**YOUR INSTRUCTIONS**
Retype every record exactly. Leave the pictures out.

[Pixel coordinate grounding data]

____________________

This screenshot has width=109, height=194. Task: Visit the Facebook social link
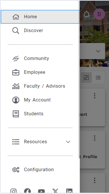pos(28,191)
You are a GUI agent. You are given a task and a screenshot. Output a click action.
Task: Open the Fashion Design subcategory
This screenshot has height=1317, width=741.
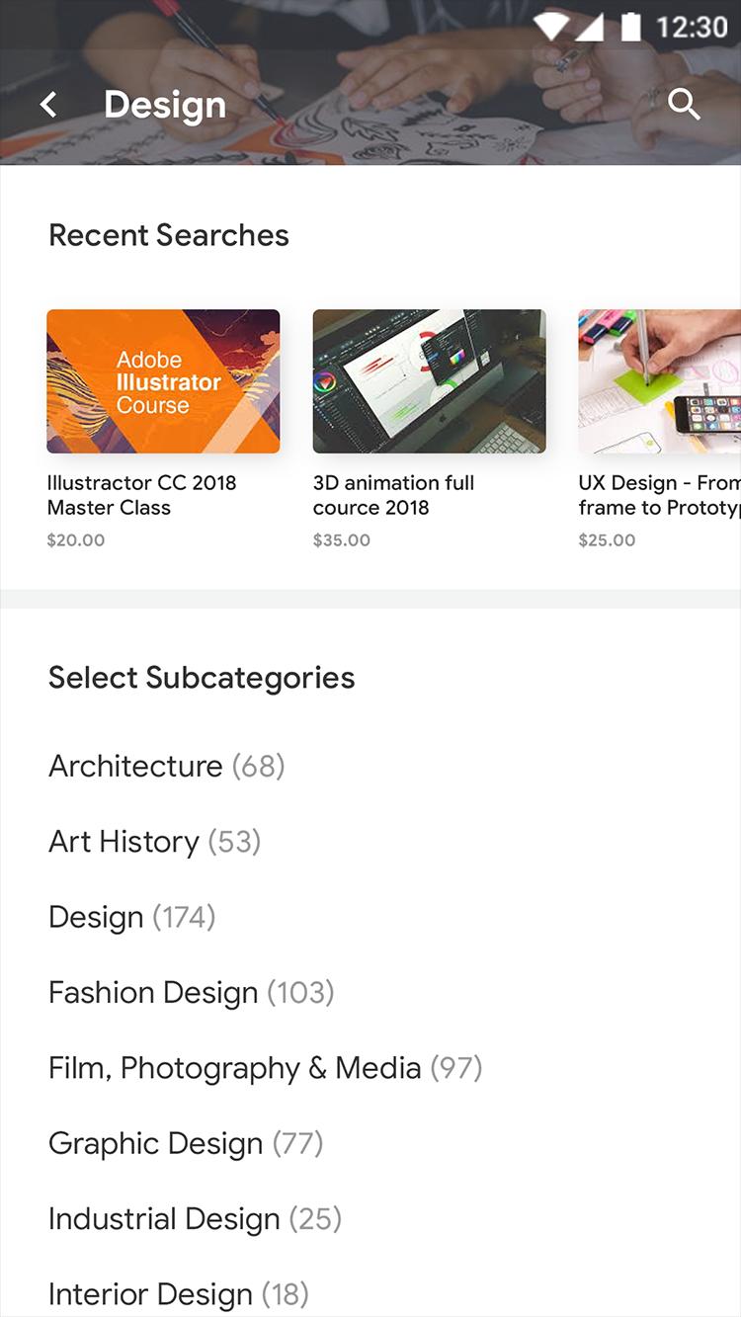191,993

____________________

**YOUR RESPONSE**
This screenshot has width=109, height=194. Task: Visit the Facebook social link
pos(28,191)
You are a GUI agent. You are given a task and a screenshot. Output a click action.
Task: Open the Fashion Design subcategory
This screenshot has height=1317, width=741.
191,993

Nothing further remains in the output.